• REQUIRED TASK:
Rewrite the lines from the line with "This screenshot has height=672, width=2576. Describe" to the line with "so click(1291, 28).", replacing "Where is" with "Where can I find" and keeping everything else unchanged.
--- Start SUPPLIED RECORDS ---
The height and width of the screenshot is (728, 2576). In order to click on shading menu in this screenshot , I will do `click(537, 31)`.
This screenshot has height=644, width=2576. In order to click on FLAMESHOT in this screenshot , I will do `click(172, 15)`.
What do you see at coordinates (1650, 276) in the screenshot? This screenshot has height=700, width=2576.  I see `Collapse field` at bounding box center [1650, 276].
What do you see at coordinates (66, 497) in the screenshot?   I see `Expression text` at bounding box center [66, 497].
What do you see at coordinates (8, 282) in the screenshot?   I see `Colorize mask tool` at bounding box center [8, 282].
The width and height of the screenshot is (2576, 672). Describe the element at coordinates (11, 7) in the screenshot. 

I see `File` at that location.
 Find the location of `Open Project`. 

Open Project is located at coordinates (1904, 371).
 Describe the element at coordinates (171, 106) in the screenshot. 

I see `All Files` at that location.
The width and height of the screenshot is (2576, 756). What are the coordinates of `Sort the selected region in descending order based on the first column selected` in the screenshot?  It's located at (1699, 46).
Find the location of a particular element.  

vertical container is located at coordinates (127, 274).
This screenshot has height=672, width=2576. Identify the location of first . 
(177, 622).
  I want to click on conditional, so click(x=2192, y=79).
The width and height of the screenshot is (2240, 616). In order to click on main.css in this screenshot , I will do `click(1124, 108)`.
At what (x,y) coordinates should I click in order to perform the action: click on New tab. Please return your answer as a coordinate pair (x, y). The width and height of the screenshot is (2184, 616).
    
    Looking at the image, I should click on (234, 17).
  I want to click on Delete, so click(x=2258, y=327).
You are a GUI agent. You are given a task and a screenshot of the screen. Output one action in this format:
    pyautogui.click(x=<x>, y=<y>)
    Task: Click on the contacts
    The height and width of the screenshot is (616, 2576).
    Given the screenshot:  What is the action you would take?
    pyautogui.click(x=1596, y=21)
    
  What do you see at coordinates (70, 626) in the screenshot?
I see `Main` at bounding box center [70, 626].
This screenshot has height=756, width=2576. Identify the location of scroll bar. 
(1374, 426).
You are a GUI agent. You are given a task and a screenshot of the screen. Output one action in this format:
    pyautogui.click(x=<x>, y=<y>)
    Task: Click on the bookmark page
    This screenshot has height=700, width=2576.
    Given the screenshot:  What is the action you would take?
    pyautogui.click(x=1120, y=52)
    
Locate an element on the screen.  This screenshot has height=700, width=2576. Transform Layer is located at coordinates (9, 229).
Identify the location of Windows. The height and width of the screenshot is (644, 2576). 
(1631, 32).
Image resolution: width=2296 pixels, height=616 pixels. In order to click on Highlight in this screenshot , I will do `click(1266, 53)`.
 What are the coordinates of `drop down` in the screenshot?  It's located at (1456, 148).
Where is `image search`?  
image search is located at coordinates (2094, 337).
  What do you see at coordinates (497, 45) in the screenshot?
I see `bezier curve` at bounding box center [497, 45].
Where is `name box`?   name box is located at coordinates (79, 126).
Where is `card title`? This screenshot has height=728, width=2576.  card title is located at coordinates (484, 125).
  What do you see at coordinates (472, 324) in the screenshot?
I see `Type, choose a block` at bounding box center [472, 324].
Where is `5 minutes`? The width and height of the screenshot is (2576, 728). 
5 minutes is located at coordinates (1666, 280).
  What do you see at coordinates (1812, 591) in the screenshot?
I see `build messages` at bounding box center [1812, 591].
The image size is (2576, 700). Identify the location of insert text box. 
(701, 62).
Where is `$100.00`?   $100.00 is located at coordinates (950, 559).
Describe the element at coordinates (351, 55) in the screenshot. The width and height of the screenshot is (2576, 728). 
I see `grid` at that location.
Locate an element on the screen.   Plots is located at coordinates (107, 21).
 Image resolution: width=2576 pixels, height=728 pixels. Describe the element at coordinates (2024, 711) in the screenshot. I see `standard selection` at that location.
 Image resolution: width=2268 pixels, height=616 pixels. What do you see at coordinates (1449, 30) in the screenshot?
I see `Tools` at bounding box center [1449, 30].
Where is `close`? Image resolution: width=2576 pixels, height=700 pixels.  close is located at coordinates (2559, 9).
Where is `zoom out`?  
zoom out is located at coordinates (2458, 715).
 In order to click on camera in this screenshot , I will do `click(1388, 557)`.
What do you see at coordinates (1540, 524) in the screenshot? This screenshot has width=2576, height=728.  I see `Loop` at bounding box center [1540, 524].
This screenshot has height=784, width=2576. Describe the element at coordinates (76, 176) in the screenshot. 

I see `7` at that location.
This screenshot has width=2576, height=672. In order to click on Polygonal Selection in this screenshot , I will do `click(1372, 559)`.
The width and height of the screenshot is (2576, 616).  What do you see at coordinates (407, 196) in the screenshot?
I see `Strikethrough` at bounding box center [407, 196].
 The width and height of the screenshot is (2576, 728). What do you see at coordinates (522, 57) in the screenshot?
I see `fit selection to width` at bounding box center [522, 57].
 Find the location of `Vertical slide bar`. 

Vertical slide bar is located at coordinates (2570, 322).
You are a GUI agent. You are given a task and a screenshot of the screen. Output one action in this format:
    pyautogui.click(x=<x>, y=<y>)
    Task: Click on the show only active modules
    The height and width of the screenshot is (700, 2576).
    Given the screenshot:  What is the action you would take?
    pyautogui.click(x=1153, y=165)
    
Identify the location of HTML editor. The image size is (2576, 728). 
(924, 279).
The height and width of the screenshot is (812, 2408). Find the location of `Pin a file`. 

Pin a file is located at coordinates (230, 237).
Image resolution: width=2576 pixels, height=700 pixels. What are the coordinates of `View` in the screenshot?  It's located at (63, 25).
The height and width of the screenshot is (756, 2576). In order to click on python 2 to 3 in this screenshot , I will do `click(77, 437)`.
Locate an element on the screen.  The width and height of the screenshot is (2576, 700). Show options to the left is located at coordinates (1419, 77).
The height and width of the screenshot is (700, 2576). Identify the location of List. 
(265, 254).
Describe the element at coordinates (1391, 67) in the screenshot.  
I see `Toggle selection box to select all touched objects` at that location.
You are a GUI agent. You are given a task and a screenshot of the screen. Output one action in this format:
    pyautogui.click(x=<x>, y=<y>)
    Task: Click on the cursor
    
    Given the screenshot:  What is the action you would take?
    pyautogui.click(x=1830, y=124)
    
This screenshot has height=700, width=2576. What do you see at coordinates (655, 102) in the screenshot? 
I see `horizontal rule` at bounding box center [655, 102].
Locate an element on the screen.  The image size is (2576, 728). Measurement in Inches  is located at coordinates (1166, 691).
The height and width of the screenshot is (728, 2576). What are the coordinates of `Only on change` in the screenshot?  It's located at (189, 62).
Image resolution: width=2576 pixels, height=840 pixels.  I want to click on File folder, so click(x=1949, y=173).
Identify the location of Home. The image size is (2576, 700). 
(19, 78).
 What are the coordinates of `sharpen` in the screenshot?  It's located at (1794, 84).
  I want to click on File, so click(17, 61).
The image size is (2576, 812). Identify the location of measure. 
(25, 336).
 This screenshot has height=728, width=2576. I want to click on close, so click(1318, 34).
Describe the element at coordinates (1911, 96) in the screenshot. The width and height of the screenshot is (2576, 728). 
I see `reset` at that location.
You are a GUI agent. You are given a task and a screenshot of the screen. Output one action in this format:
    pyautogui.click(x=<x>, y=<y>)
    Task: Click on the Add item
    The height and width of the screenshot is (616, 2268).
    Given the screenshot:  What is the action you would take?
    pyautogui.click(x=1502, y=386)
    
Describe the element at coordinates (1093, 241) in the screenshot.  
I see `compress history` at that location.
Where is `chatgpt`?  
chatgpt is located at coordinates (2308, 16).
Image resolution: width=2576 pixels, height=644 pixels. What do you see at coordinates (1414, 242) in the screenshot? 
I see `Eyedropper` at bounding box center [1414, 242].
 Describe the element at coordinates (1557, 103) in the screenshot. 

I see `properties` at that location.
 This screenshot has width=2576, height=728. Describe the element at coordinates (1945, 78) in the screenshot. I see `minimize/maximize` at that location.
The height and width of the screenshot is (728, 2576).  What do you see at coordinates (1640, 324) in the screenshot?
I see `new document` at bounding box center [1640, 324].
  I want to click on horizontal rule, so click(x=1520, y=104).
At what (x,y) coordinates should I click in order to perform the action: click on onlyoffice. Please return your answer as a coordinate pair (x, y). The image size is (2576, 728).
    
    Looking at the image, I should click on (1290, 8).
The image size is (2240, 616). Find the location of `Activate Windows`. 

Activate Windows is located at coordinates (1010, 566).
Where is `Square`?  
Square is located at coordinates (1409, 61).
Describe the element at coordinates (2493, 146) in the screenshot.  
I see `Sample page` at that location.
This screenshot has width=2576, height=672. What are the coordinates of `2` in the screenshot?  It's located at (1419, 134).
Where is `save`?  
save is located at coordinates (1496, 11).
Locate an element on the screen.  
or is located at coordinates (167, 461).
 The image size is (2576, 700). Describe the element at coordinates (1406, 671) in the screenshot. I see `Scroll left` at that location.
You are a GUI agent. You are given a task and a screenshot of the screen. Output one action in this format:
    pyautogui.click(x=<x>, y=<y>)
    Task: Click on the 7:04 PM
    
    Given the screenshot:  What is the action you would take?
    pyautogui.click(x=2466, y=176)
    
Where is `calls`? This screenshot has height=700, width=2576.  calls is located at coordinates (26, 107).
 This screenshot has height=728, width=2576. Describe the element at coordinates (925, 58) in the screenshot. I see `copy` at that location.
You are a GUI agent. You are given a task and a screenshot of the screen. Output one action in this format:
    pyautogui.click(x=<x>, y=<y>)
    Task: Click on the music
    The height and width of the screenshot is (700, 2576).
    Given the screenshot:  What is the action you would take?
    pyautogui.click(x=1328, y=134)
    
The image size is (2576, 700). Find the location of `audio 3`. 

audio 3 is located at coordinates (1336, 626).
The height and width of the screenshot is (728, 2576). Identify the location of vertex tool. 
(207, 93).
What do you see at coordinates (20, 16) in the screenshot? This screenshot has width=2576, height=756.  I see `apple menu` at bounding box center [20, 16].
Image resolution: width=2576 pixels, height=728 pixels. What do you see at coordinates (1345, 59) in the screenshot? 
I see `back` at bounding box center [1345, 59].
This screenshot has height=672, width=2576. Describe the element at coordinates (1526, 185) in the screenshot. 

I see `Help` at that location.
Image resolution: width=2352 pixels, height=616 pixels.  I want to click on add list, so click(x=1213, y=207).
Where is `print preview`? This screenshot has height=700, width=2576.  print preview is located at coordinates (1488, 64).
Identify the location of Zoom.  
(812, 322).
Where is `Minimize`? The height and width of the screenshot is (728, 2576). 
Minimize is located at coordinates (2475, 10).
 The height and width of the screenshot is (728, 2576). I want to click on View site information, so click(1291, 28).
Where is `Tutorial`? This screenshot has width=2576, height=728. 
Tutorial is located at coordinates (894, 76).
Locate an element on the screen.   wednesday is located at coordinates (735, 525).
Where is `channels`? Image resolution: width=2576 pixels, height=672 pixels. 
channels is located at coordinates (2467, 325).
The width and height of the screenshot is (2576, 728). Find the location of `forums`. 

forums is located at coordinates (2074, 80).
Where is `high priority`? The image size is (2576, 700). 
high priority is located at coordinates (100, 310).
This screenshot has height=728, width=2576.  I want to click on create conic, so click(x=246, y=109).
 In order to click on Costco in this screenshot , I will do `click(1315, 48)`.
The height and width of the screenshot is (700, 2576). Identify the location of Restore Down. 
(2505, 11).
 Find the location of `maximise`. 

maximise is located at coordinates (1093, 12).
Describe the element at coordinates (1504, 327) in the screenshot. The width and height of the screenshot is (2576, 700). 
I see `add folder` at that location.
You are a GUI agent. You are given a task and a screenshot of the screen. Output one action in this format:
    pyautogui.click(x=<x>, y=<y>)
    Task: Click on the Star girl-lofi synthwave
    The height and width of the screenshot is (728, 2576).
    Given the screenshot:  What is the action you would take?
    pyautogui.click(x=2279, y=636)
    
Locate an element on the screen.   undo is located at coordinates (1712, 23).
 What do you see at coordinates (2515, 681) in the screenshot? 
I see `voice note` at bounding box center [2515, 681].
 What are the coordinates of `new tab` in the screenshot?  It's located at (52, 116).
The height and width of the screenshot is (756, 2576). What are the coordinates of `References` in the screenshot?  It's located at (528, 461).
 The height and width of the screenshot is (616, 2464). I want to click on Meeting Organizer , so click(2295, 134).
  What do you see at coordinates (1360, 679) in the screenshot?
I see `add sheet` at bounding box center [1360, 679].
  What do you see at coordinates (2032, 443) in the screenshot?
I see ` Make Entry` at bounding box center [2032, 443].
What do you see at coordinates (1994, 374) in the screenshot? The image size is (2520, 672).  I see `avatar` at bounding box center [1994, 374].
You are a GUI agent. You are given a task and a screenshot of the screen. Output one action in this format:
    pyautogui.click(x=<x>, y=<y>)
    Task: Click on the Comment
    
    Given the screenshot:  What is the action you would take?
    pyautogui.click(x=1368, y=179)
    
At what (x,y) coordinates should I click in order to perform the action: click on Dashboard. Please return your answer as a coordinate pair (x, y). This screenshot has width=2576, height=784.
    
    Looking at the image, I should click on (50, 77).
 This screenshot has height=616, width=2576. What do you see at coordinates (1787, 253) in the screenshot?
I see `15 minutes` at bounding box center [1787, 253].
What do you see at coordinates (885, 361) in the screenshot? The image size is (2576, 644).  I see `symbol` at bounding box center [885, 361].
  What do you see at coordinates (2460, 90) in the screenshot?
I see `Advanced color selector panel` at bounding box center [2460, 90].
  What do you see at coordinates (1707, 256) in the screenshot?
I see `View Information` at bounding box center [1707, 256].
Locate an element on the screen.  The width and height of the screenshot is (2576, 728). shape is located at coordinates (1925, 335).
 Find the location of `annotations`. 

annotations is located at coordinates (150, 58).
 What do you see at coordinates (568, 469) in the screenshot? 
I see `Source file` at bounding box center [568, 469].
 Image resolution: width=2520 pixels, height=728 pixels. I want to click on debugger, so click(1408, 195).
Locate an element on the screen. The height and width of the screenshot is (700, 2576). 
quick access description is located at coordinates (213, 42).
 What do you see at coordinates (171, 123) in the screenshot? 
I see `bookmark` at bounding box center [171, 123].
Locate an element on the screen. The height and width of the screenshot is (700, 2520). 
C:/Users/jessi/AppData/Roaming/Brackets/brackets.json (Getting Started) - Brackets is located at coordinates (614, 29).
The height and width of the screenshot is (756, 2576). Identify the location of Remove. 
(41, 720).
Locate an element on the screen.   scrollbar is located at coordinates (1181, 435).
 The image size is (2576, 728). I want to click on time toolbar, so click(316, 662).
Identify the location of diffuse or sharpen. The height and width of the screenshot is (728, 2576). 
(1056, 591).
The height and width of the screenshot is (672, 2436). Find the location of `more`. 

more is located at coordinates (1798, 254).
--- End SUPPLIED RECORDS ---
• THE REPLY:
This screenshot has height=672, width=2576. Describe the element at coordinates (1526, 185) in the screenshot. 

I see `Help` at that location.
Image resolution: width=2352 pixels, height=616 pixels.  I want to click on add list, so click(x=1213, y=207).
Where can I find `print preview`? This screenshot has height=700, width=2576.  print preview is located at coordinates (1488, 64).
Identify the location of Zoom.  
(812, 322).
Where can I find `Minimize`? The height and width of the screenshot is (728, 2576). 
Minimize is located at coordinates (2475, 10).
 The height and width of the screenshot is (728, 2576). I want to click on View site information, so click(1291, 28).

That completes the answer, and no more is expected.